- _Task to complete_
Repeat the records word for word, from their first line through the line with "(1172, 210)".

■ ■ ■ ■

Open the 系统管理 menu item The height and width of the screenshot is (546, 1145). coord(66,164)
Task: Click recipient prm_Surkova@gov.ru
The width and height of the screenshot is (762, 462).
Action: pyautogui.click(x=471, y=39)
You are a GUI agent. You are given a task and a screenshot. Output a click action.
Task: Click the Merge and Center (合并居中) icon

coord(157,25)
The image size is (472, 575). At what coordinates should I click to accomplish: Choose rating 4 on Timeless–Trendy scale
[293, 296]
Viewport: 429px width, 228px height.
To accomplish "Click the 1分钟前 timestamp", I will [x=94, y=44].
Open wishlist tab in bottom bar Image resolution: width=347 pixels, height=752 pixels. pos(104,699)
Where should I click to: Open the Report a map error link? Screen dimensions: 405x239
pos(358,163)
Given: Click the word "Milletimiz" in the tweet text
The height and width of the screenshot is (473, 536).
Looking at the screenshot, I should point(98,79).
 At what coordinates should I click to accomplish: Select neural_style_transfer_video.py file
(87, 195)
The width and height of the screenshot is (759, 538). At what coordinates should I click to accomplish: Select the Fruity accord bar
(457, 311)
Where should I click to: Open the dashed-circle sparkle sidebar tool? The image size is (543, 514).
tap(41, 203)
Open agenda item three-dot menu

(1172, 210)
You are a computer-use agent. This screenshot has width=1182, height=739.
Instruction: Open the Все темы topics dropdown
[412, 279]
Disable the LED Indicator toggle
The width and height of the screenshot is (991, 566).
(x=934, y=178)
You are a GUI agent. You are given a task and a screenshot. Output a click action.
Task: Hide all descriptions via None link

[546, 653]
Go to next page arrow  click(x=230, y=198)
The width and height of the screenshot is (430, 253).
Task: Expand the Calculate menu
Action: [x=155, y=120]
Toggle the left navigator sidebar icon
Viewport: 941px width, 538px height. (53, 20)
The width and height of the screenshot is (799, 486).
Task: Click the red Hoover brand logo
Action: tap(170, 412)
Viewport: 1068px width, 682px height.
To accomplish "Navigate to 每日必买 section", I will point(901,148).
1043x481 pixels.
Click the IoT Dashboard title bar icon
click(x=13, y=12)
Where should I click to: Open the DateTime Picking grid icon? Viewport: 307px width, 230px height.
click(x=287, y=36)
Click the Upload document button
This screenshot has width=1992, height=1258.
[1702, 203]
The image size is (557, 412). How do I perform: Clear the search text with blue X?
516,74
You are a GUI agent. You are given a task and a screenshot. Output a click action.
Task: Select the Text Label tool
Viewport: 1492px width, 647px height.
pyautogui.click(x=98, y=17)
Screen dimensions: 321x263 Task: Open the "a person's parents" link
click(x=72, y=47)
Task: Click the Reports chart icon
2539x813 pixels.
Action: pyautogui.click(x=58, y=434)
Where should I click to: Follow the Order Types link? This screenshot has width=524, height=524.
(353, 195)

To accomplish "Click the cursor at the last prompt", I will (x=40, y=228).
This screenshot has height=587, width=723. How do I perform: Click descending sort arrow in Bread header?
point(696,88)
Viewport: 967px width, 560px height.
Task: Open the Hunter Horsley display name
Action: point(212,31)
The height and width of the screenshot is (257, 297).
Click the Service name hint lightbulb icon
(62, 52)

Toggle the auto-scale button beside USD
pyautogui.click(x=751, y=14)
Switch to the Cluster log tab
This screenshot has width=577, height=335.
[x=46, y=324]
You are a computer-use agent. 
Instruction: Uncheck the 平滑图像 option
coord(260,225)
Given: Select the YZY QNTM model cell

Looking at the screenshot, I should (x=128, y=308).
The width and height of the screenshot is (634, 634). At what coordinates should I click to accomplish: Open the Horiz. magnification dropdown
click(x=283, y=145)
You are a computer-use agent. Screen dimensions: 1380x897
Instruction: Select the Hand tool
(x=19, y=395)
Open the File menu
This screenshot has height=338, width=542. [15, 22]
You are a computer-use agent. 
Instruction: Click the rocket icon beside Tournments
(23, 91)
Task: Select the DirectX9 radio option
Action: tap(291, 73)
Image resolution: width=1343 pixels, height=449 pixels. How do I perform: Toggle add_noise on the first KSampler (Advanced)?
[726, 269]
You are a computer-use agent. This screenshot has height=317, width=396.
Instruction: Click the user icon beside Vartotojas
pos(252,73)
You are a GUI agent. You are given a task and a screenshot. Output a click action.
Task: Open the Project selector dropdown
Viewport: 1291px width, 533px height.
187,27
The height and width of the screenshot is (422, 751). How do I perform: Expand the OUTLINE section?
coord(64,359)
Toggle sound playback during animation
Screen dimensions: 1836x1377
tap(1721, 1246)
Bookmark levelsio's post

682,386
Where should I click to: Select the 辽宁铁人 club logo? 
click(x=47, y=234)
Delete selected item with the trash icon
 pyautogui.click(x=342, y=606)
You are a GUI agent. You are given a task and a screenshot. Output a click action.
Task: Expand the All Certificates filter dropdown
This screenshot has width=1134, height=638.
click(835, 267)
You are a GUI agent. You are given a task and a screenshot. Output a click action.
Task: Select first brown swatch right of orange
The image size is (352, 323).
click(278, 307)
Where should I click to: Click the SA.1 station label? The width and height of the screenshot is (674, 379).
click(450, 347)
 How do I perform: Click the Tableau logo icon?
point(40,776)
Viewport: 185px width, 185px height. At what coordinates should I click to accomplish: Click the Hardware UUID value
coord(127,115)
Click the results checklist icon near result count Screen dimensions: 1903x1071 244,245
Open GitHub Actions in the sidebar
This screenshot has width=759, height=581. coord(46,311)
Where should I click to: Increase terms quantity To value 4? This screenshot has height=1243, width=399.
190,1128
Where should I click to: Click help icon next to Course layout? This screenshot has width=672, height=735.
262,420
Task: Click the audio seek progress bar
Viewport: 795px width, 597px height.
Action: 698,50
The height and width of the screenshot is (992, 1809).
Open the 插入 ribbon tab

■ ■ ■ ■

- _Finished task_
Open the 系统管理 menu item The height and width of the screenshot is (546, 1145). coord(66,164)
Task: Click recipient prm_Surkova@gov.ru
The width and height of the screenshot is (762, 462).
Action: pyautogui.click(x=471, y=39)
You are a GUI agent. You are given a task and a screenshot. Output a click action.
Task: Click the Merge and Center (合并居中) icon

coord(157,25)
The image size is (472, 575). At what coordinates should I click to accomplish: Choose rating 4 on Timeless–Trendy scale
[293, 296]
Viewport: 429px width, 228px height.
To accomplish "Click the 1分钟前 timestamp", I will [x=94, y=44].
Open wishlist tab in bottom bar Image resolution: width=347 pixels, height=752 pixels. pos(104,699)
Where should I click to: Open the Report a map error link? Screen dimensions: 405x239
pos(358,163)
Given: Click the word "Milletimiz" in the tweet text
The height and width of the screenshot is (473, 536).
Looking at the screenshot, I should point(98,79).
 At what coordinates should I click to accomplish: Select neural_style_transfer_video.py file
(87, 195)
The width and height of the screenshot is (759, 538). At what coordinates should I click to accomplish: Select the Fruity accord bar
(457, 311)
Where should I click to: Open the dashed-circle sparkle sidebar tool? The image size is (543, 514).
tap(41, 203)
Open agenda item three-dot menu

(1172, 210)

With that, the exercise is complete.